● WHAT IS REQUIRED
Reproduce the entries beneath exactly, without their images.

● EXERCISE INPUT
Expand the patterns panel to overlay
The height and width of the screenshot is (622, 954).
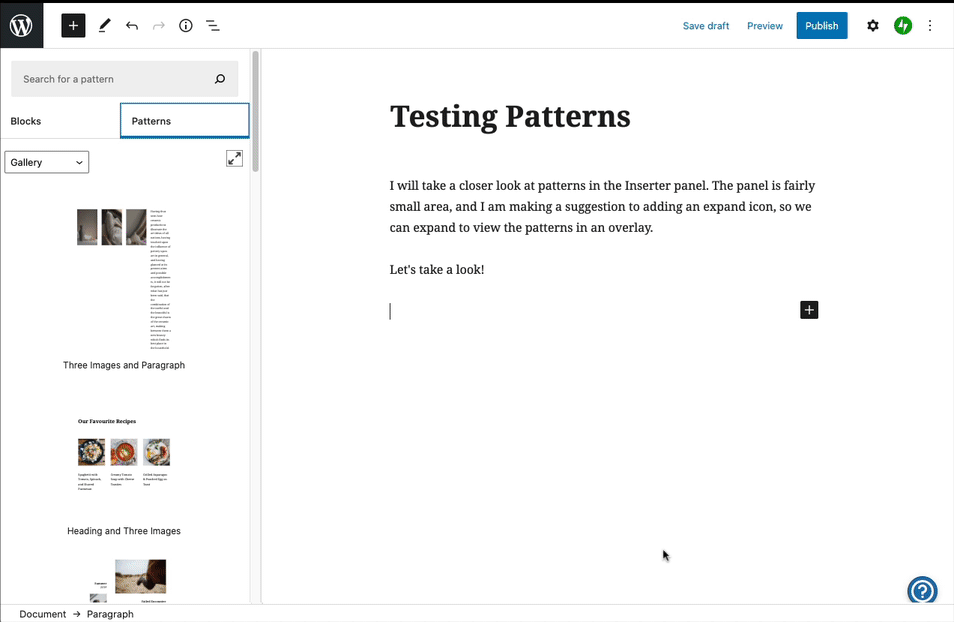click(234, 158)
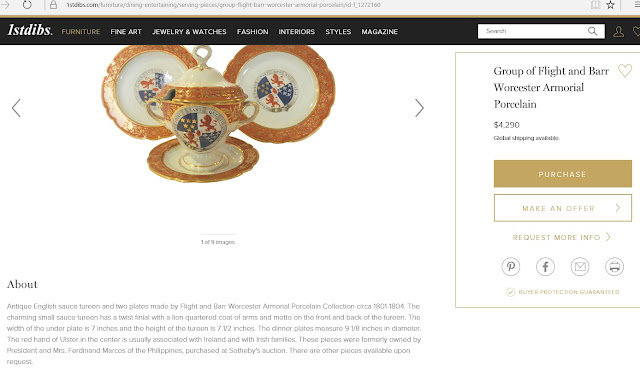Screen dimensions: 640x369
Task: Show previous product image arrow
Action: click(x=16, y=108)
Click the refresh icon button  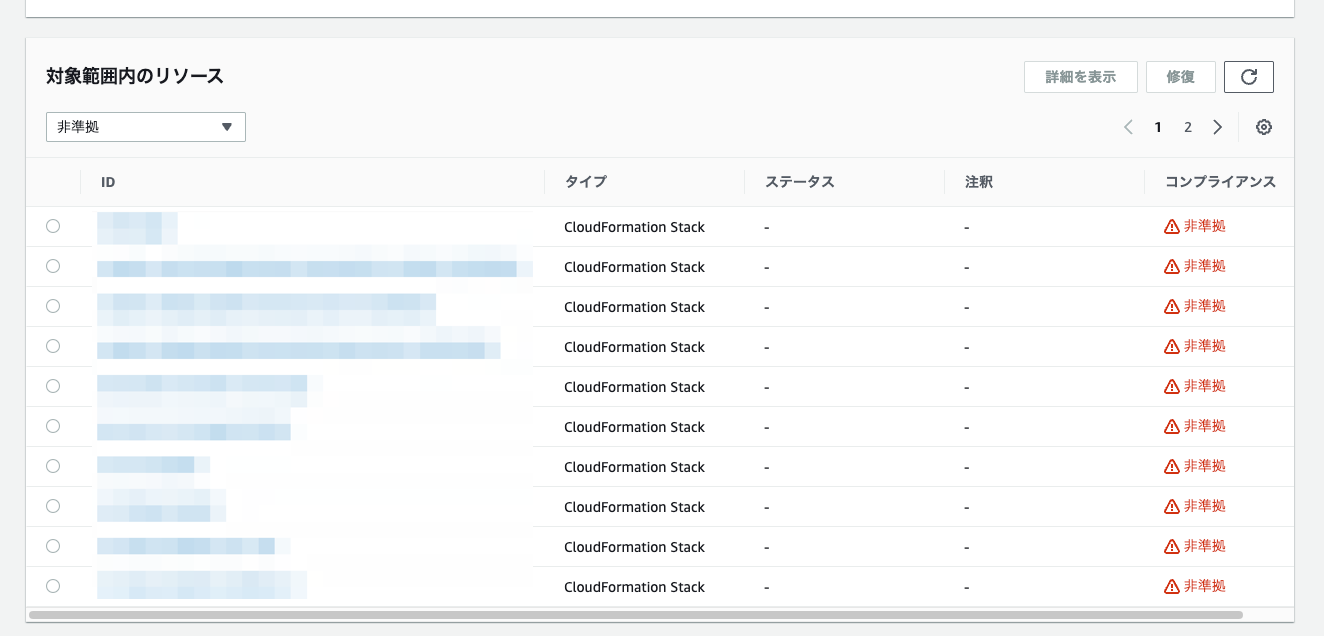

● SOLUTION FOR THIS PROBLEM
Expand the patterns panel to overlay
The height and width of the screenshot is (622, 954).
click(234, 158)
Screen dimensions: 640x369
Task: Show previous product image arrow
Action: click(x=16, y=108)
Click the refresh icon button  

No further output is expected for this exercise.